┌─ Provided passage

Intro

This page will give you the rundown on perfume. Terms, notes, purchasing advice, etc.

I am also still learning and don't fancy myself an expert. But I do have a lot of practical experience and might be able to help you if you're new to this smelly hobby.

Eventually, I hope to add some fancy shit like historical perfume info. But for now this is it! Feel free to email me with any questions you may have, though it might take me a second to get back to you.

Important Terms

These are some common terms you might run into, I'll define them for you:

  • Frag - A shortform of the word "fragrance". Used to denote a perfume or smell generally.
  • Note - One scent aspect of a fragrance. Can refer to an actual singular chemical used in the fragrance, or an aesthetic quality (single fragrance chemicals can contain multiple notes). Mainly refers to "things I smell" or "things added to the perfume".
  • Accord - A combination of notes. Usually used by perfumers to denote a house combination of notes. Can be used informally when a frag containing many parts comes together to smell like one thing.
  • Silage - The spatial strength of a perfume. Refers to the distance at which you can smell the perfume. A lot of silage means you can smell it from far away. Colloquially also called a "scent bubble".
  • Longevity - How long a perfume lasts.
  • Perfume Oil - The scented portion of any fragrance, even alcohol based fragrances.
  • Fragrance Oil - Usually, a premixed perfume oil sold by large suppliers. Can have a negative connotation in the community.
  • Death Note - Not the smash hit anime, instead refers to a note that one just cannot handle in any iteration.
  • Decant/Decanter - A decant is a little bit of a perfume that someone (or you) has put in a new container. Decanters are folks who make a habit or business of doing this for folks.
  • Fatnasy Note - Refers to a note that isn't made of or even made to resemble its literal namesake. There are honey notes meant to resemble real honey, but there are also fantasy honey notes that capture the sensory idea of honey without describing it directly.

Sizing Terms

These are common terms you'll find referring to sizing, especially of indie perfumes.

└─

* **Set problem**
Return, word for word, the part of the perfume guide that opens with the words containing "I am also still" and closes with "this smelly hobby.". The material after this comes from a different source.

┌─ Stored data

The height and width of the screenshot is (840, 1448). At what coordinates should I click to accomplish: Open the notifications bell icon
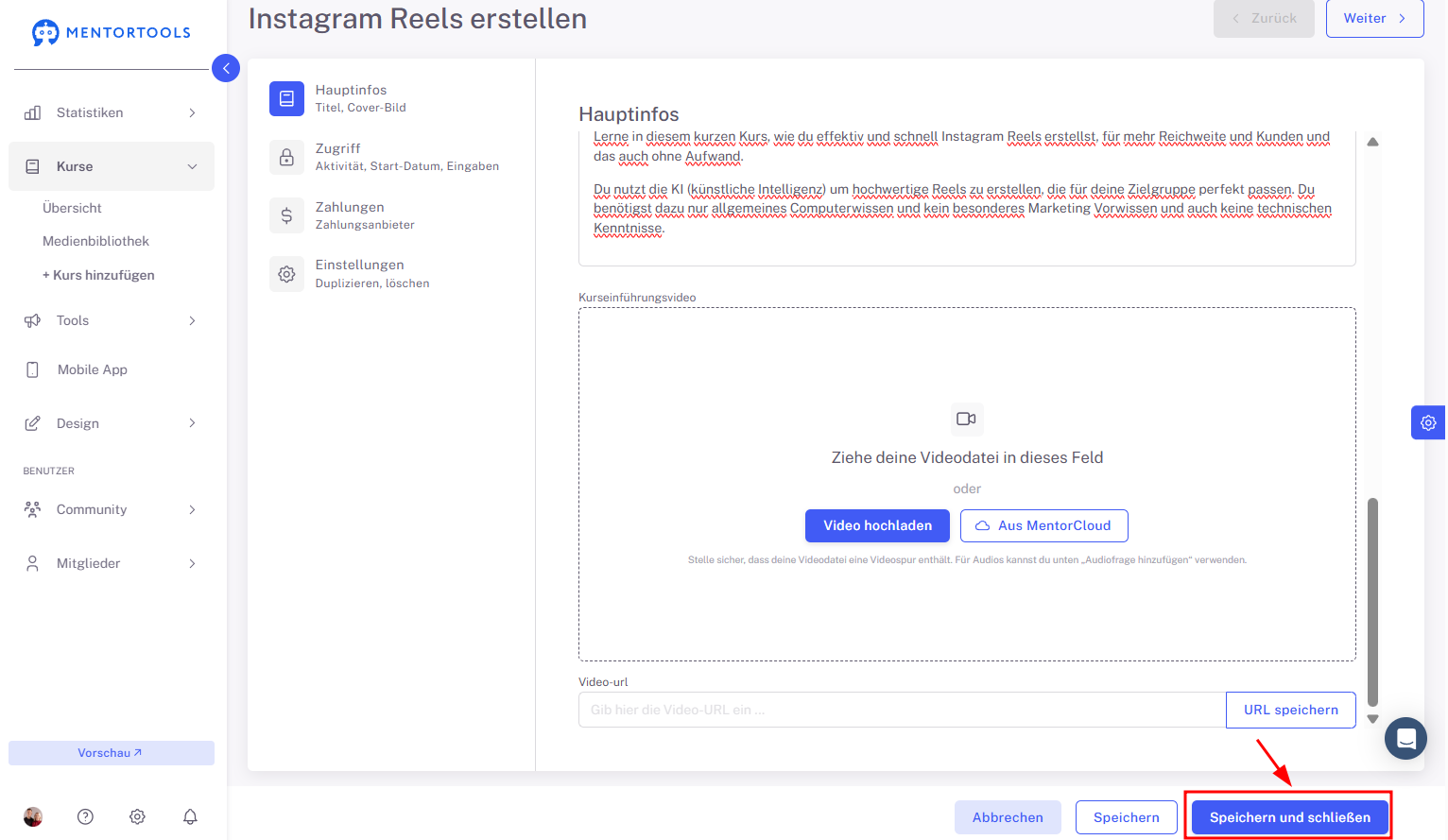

└─

* **Full solution**
I am also still learning and don't fancy myself an expert. But I do have a lot of practical experience and might be able to help you if you're new to this smelly hobby.